Le souhait d’une politique plus radicale de la part des électeurs de gauche a entraîné de nouveaux équilibres au sein de ce camp politique.

Enfin, le souhait d’une politique plus radicale de la part des électeurs de gauche a entraîné de nouveaux équilibres au sein de ce camp politique. Le Parti socialiste, traditionnellement dominant, concède ainsi « une érosion » de son score en Wallonie, tandis que les Écolos subissent une lourde défaite. Ces contre-performances sont compensées par la poussée du Parti du Travail de Belgique (PTB – PVDA, gauche radicale), devenu la quatrième force politique au niveau fédéral, notamment grâce à sa percée en Flandre. 

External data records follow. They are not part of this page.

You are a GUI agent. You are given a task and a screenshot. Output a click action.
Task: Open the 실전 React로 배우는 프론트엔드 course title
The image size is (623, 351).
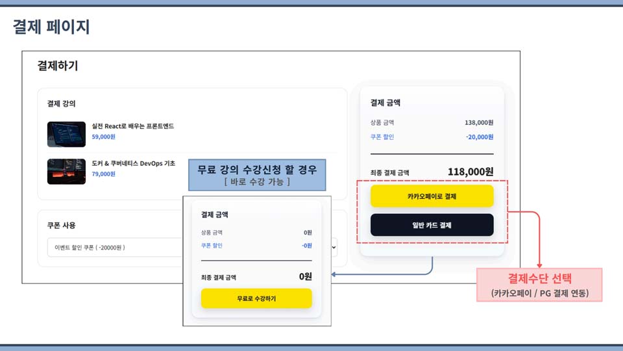click(x=133, y=126)
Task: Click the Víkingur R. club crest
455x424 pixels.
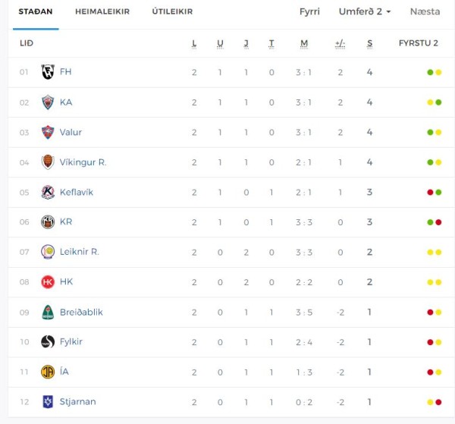Action: [48, 162]

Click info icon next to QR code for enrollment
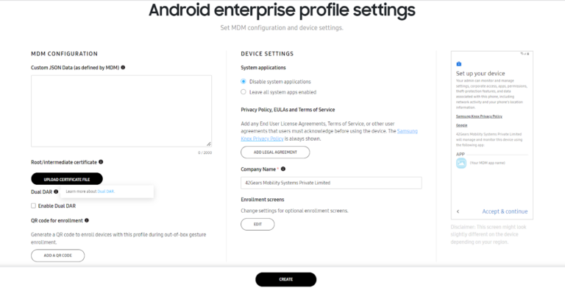(87, 220)
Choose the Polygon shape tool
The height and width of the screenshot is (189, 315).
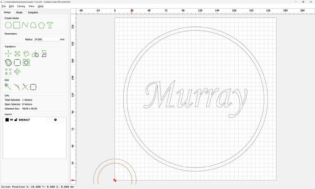[x=42, y=25]
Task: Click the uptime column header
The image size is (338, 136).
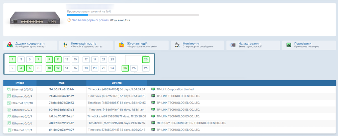Action: [x=117, y=83]
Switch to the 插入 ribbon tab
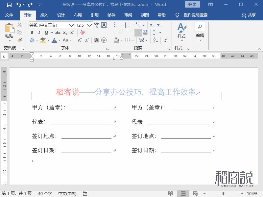263x197 pixels. [x=44, y=15]
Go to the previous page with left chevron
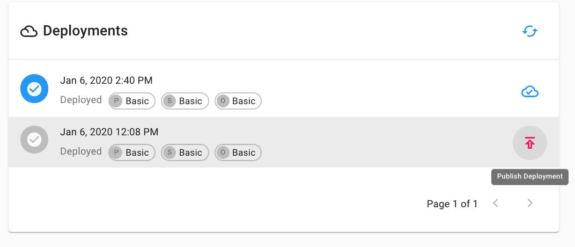 coord(496,203)

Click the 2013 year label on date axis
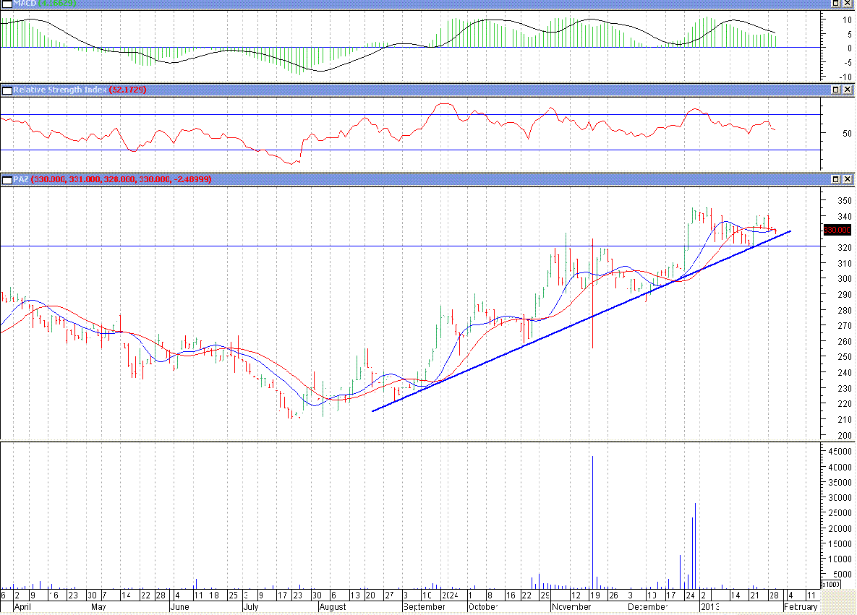(709, 607)
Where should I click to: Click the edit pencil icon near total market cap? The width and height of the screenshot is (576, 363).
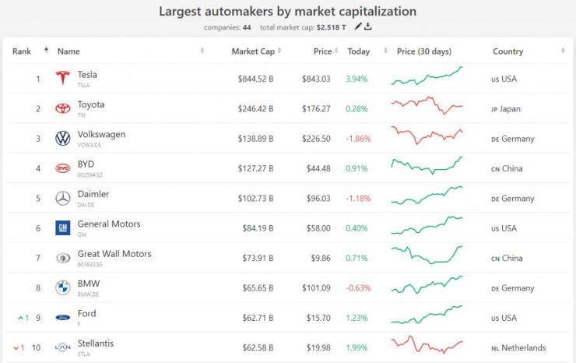[x=358, y=26]
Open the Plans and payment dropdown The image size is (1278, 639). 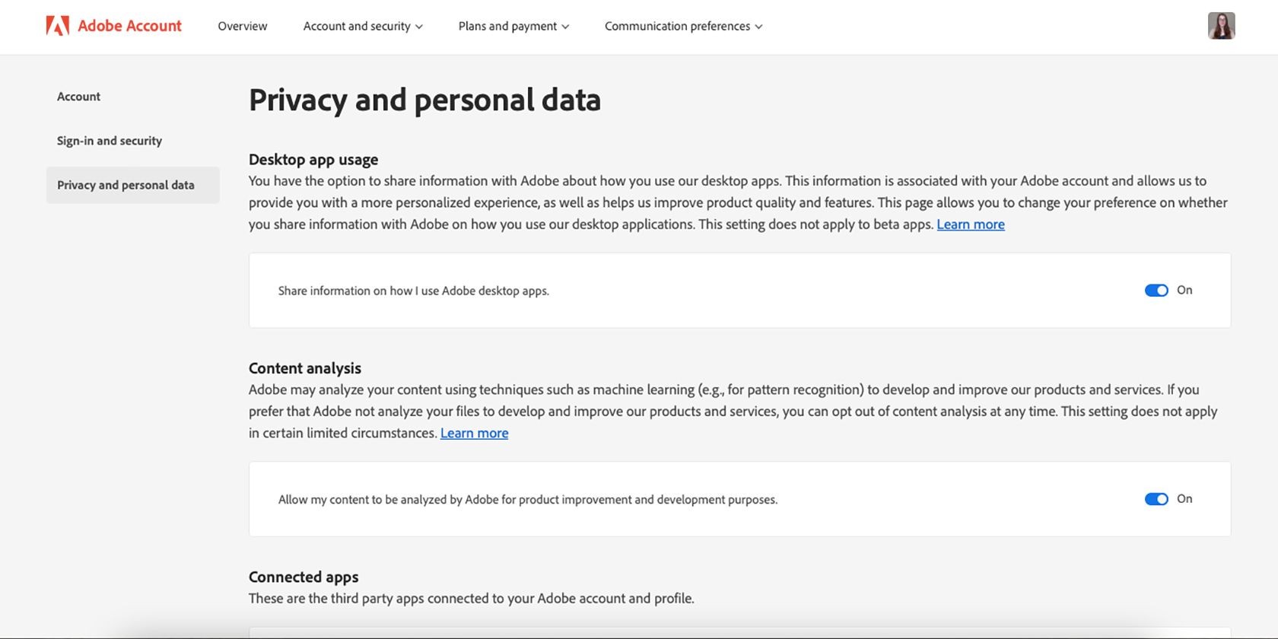click(x=513, y=26)
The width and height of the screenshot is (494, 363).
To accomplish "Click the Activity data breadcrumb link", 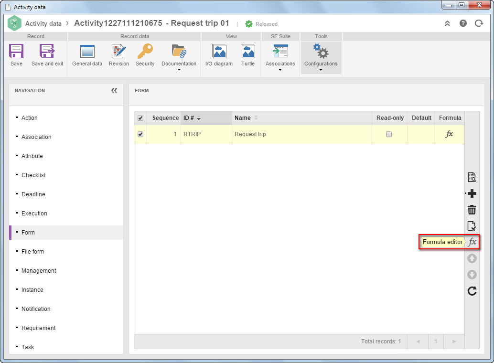I will point(43,23).

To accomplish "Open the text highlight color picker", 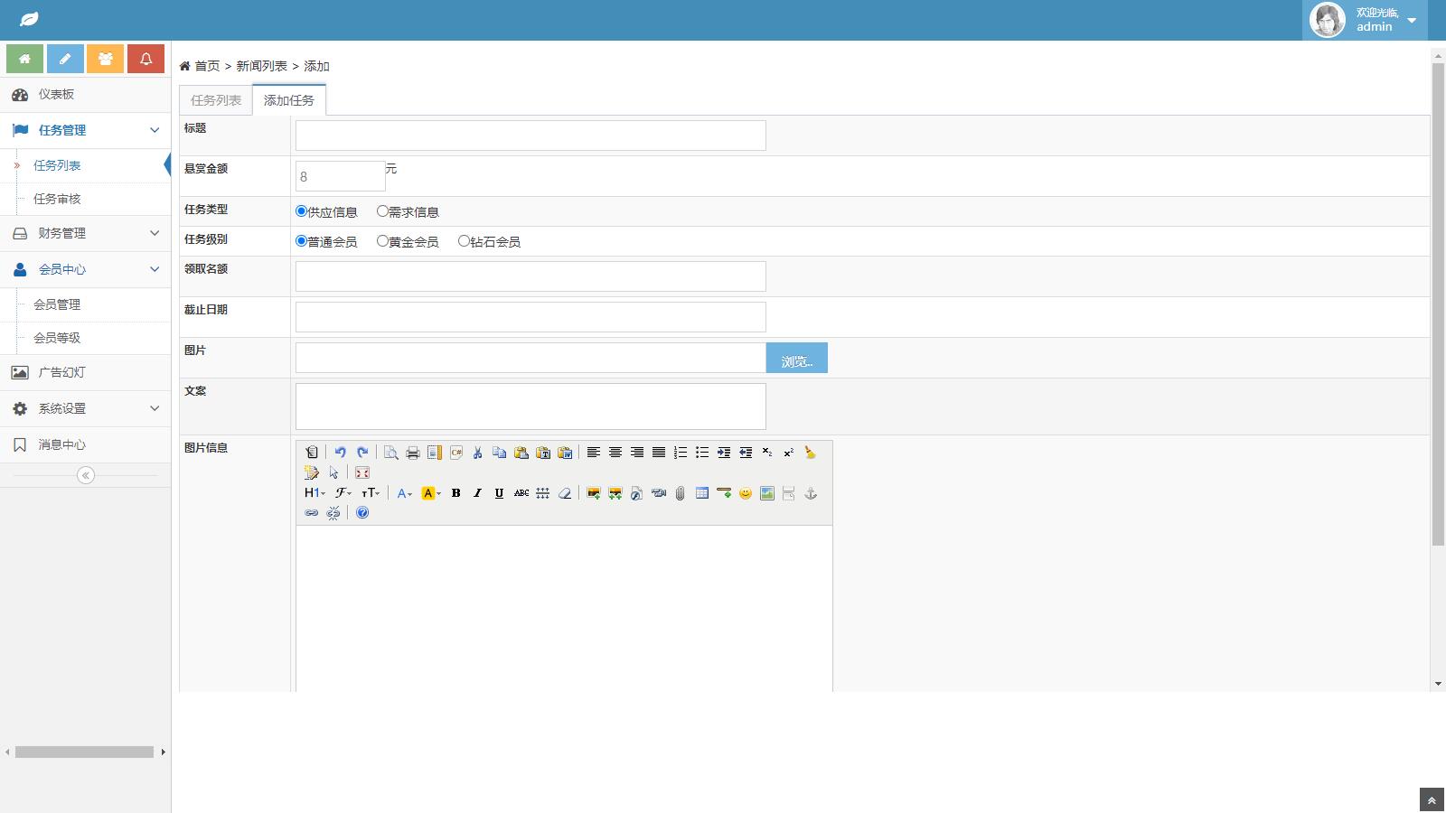I will (x=431, y=493).
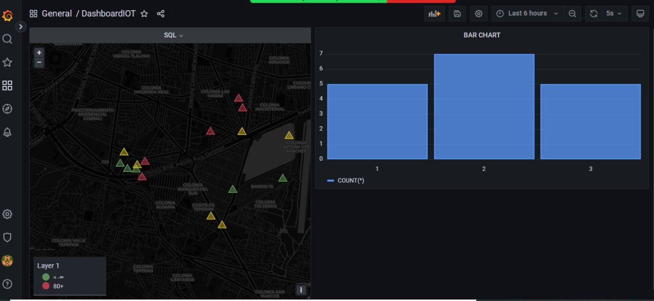Image resolution: width=654 pixels, height=301 pixels.
Task: Click the red 80+ legend swatch
Action: (46, 286)
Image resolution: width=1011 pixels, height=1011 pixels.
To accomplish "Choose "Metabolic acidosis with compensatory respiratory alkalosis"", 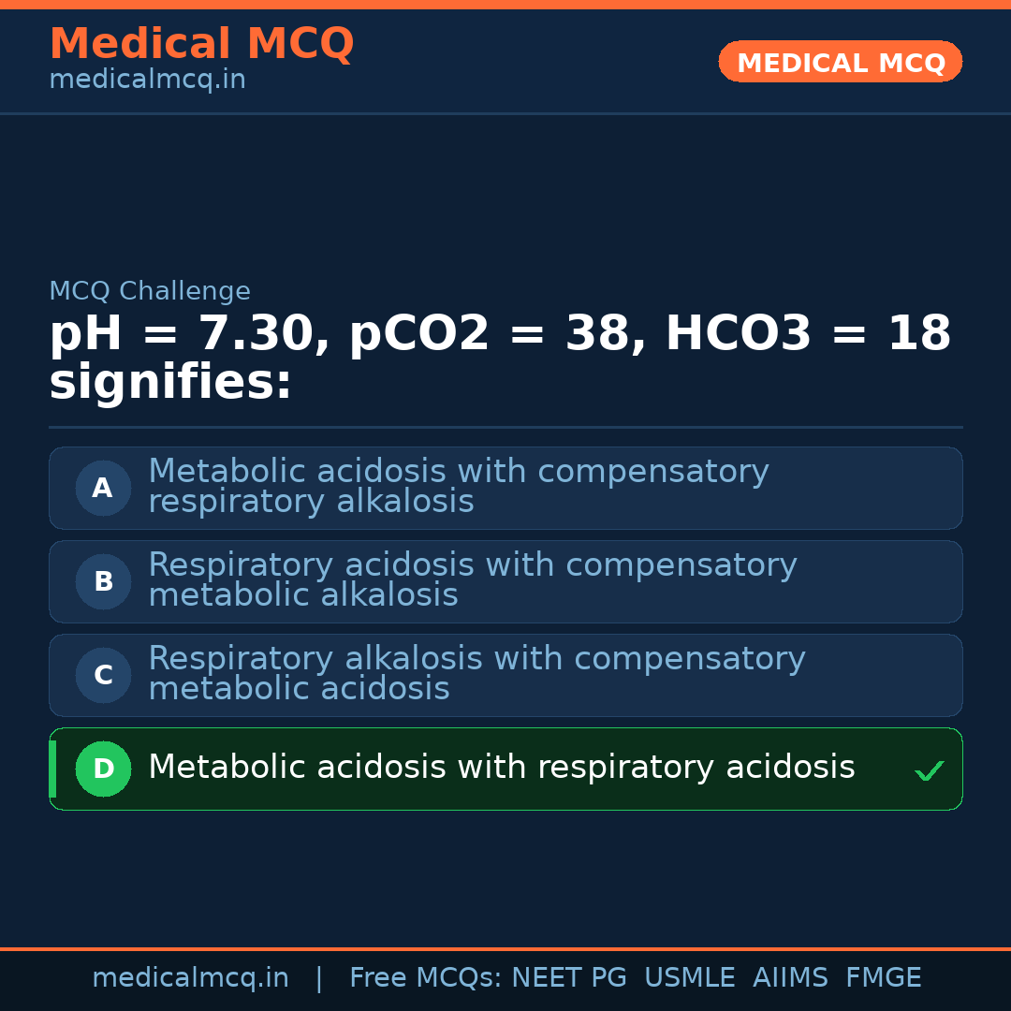I will [x=459, y=487].
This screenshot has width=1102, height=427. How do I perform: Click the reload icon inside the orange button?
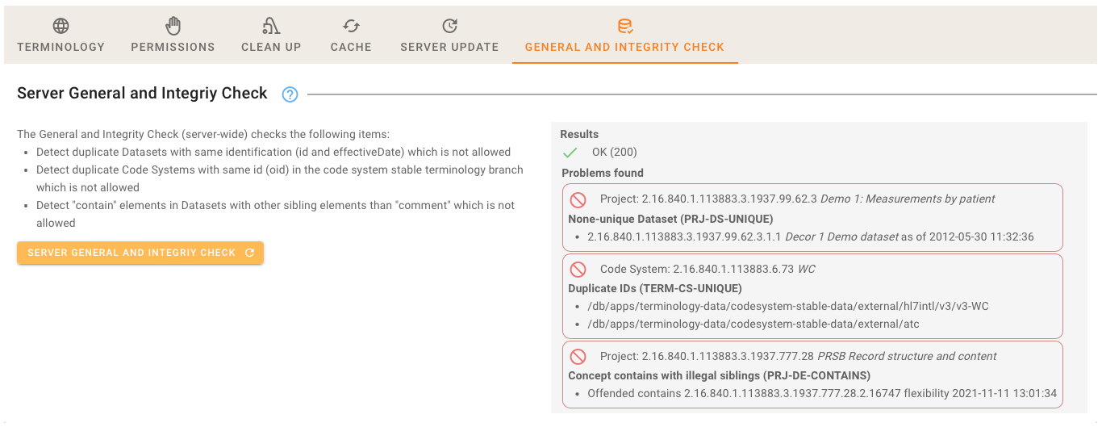[249, 253]
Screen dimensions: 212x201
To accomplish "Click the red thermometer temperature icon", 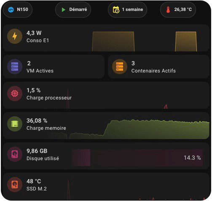I will click(x=168, y=10).

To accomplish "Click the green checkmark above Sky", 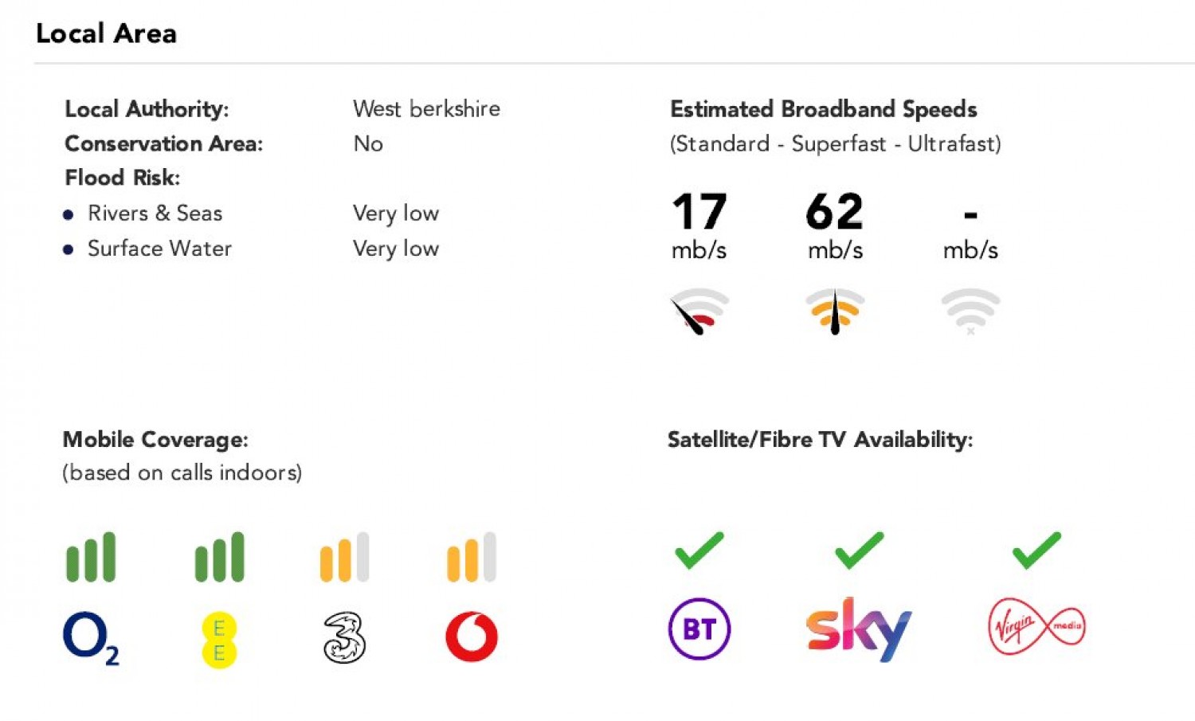I will (x=859, y=551).
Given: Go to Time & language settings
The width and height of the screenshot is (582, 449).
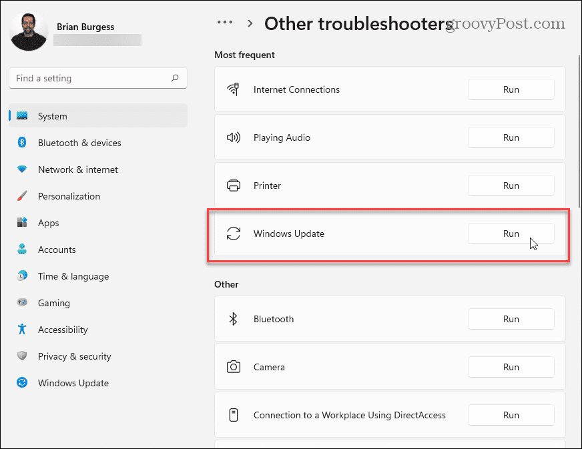Looking at the screenshot, I should pos(73,276).
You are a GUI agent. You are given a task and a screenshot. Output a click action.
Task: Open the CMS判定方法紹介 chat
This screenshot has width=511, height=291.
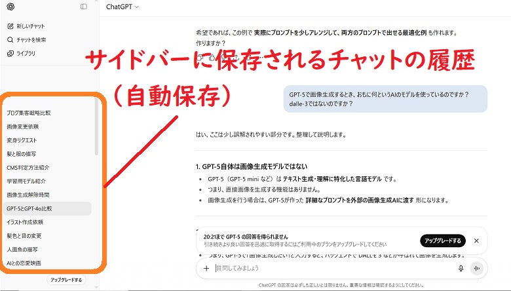point(28,167)
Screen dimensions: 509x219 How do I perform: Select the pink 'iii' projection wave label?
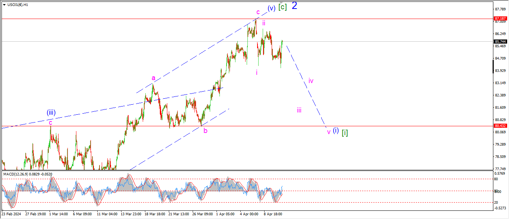point(299,110)
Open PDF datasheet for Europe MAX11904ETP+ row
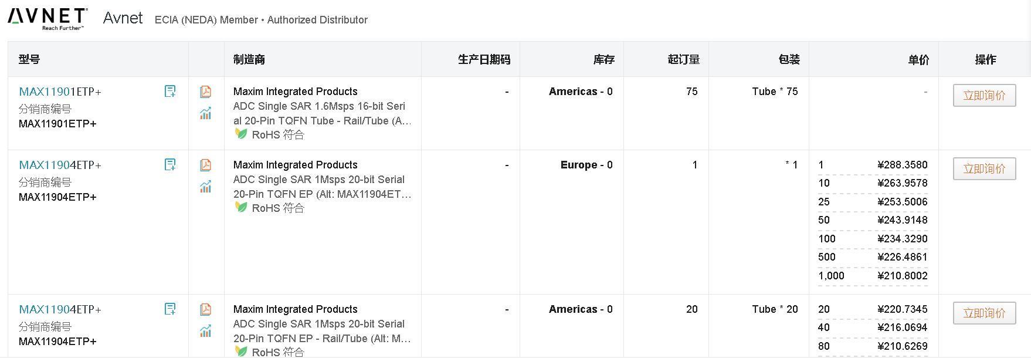1031x358 pixels. 206,165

En Flandre, la poussée de l’extrême-droite indépendantiste difficilement contenue

Si la victoire de l’extrême droite flamande tant annoncée par les différents sondages n’a donc finalement pas eu lieu, la N-VA est plus talonnée que jamais par le Vlaams Belang. Ensemble, la droite nationaliste et l’extrême-droite indépendantiste flamandes réunissent près de 45 % de l’électorat néerlandophone, soit 30 % de l’électorat belge. Le maintien en seconde position de la formation d’extrême-droite tient en bonne partie à la stratégie de la N-VA, qui a su contenir l’hémorragie de son électorat en démontrant l’ineptie du plan d’indépendance de la Flandre lors d’un débat entre Bart de Wever (leader de la N-VA, ndlr) et Tom Van Grieken (leader du Vlaams Belang, ndlr). À l’instar de Jordan Bardella, régulièrement mis en difficulté sur son programme, Van Grieken a démontré toute son incompétence sur le cœur de son projet politique. Contrairement à son concurrent, la N-VA ne porte plus un projet indépendantiste mais aspire à régionaliser davantage de compétences et faire progressivement de la Belgique un État confédéral. Bart de Wever s’est ainsi posé comme étant l’homme politique flamand le plus à même de mener la Flandre vers plus d’autonomie. 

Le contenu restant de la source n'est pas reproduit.